The 7th two-day Saudi-Lebanese Economic Forum is being held with the support of Lebanese Prime Minister Najib Mikati, which ended yesterday. Its participants included 500 senior officials, economists, investors, major bank managers, heads of chambers of commerce and industry, and businessmen from both countries. The officials attending included Minister of Trade and Industry Tawfiq Al-Rabiah and Lebanese Minister of Industry Vrej Sabounjian.
Saudi investments in Lebanon total about $4.5 billion, and the number of Lebanese citizens in the Kingdom is estimated between 150,000 and 200,000, of whom 600 are investors, compared to around 2,500 Saudi investors in Lebanon.
The forum is the result of much work by prominent economists and investors as well as government agencies to launch initiatives aimed at strengthening the economic ties between Saudi Arabia and Lebanon. It provides an opportunity for Saudi and Lebanese businessmen to meet, discuss and promote cooperation between them through work sessions and bilateral meetings on common trade and investment projects.
Saudi attorney Khalid Alnowaiser presented a working paper titled "The Role of Saudi Legislations in Promoting the Investment Environment," which discussed the major steps taken by the Kingdom to overcome the obstacles that hinder foreign investments and encourage local investments. He discussed the establishment of the Supreme Economic Council, under the chairmanship of the Custodian of the Two Holy Mosques King Abdullah, which is tasked with developing the economic policy of the country, the establishment of the General Authority for Investment, and the accession of Saudi Arabia to the World Trade Organization.

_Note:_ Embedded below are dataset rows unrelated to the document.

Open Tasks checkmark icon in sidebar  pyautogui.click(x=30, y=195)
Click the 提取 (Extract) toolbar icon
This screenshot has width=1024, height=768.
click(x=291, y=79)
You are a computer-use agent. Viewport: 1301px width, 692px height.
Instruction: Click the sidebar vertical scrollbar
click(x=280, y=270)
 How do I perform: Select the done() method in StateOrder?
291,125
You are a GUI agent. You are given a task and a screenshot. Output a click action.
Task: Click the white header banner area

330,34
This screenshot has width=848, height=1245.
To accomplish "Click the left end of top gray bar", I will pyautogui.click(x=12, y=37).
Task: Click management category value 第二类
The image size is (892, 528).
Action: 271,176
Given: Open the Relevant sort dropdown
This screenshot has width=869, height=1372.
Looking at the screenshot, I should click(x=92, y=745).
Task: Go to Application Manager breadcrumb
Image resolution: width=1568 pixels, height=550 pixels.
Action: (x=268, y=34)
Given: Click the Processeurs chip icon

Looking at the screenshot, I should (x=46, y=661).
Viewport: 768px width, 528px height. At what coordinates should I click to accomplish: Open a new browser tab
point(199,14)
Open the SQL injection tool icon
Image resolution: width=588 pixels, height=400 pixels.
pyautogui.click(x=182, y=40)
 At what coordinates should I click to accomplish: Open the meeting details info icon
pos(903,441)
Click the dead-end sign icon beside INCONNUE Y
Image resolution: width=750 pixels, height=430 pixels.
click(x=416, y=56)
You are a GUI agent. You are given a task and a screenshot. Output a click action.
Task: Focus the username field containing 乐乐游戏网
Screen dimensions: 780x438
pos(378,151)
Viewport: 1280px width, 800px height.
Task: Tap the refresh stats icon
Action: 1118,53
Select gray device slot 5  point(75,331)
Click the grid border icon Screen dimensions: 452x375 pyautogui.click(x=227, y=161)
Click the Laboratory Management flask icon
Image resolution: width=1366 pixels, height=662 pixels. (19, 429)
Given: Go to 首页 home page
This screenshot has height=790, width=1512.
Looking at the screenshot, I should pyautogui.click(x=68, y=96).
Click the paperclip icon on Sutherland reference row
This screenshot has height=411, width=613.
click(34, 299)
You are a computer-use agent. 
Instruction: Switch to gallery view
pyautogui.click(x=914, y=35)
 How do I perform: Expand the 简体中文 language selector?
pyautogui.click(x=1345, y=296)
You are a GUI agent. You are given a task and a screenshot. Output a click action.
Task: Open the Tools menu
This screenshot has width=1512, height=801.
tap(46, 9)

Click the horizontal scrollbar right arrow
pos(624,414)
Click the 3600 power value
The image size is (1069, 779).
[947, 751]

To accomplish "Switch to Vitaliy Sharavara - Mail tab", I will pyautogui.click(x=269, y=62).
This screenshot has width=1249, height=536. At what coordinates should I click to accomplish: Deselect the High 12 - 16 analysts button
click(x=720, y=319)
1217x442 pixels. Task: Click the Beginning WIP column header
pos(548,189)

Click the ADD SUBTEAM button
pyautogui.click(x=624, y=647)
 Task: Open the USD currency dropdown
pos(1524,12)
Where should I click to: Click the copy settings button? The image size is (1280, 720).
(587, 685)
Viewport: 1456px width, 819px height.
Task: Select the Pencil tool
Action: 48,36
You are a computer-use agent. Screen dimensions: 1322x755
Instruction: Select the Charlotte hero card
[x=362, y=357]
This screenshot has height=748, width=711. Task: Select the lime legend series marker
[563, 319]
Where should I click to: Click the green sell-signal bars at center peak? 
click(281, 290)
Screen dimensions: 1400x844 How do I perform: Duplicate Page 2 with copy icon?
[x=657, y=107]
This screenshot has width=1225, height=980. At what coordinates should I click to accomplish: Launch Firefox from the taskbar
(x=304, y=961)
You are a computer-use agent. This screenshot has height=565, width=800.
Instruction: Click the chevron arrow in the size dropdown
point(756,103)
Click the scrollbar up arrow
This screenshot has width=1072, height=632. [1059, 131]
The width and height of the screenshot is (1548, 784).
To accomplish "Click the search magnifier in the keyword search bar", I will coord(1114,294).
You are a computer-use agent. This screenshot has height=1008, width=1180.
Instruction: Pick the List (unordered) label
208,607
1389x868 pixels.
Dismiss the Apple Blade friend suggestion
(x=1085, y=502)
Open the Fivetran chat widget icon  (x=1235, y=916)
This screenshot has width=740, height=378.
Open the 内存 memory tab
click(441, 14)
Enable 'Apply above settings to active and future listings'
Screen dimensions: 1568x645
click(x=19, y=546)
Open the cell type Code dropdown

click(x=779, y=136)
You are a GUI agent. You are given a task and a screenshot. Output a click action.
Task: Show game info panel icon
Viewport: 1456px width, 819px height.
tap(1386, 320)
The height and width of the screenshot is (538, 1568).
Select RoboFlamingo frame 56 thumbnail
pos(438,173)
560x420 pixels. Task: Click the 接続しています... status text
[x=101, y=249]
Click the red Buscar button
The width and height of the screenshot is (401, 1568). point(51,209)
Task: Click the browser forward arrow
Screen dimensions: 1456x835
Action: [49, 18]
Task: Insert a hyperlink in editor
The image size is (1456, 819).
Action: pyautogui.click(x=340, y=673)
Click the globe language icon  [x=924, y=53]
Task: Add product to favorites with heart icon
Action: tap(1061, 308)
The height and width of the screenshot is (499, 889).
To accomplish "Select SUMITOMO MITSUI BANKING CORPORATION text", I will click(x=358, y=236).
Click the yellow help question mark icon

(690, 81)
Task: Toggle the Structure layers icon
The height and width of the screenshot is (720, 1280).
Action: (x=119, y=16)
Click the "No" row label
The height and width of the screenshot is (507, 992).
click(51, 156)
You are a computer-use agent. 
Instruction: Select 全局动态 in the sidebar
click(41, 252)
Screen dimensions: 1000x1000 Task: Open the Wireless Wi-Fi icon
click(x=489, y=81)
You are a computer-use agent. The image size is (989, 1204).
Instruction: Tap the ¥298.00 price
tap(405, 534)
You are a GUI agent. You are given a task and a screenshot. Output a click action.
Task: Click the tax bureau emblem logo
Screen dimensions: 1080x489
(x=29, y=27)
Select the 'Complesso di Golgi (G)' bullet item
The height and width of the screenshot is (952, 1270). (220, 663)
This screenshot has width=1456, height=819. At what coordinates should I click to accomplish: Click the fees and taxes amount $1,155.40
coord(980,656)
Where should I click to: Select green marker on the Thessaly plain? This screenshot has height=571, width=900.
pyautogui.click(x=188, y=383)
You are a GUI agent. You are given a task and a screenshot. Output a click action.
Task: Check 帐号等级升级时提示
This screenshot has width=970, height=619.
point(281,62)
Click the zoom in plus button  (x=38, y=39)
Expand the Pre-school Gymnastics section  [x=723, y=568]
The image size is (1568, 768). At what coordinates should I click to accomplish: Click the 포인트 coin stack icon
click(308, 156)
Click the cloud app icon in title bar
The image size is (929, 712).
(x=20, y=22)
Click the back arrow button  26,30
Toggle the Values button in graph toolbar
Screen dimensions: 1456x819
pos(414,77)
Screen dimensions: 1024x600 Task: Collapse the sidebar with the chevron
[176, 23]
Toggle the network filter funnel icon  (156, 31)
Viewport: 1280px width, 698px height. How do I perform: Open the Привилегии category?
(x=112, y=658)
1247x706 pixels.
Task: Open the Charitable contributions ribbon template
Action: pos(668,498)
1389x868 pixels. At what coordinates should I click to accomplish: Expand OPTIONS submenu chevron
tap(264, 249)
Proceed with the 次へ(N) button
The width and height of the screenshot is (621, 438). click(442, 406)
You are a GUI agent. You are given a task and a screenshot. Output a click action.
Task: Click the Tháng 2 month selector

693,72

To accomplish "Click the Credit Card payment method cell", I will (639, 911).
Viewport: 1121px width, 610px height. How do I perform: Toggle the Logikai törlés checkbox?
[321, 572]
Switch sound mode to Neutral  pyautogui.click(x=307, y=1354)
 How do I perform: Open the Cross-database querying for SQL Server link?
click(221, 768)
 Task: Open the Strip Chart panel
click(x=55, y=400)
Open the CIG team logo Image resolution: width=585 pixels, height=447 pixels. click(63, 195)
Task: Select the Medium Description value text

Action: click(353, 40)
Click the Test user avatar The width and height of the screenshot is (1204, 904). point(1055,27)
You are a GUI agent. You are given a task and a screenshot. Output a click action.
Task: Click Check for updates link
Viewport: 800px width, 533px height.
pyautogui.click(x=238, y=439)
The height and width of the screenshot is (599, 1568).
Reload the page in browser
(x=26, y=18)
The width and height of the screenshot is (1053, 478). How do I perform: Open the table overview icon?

He further highlighted the country's progress in developing the judiciary system, guaranteeing its independence, and promoting judges' competences. Of additional interest to foreign investors, the Kingdom has been working on new legislation for the Saudi arbitration system, the issuance of the foreign investment system, and the property ownership system for non-Saudis.
Alnowaiser also listed several obstacles faced by the Saudi investment process, such as bureaucracy, the need to update some legal systems, the delay in the issuance of work permits in some sectors, slow procedures for the issuance of customs licenses, and the ongoing issue of importing skilled labor. He pointed out that, despite the Arab Spring, Saudi Arabia remains in fact the best investment environment in the Middle East compared to many countries due to its stability at all levels.
Finally, he suggested several ways to activate the investment process and promote a better investment climate, such as the establishment of a court specialized in the investment disputes between investors and the state or between the investors themselves. Such a court would speed up judicial proceedings; remove investment barriers by issuing new regulations that motivate investment and investors, and develop government agencies' performance.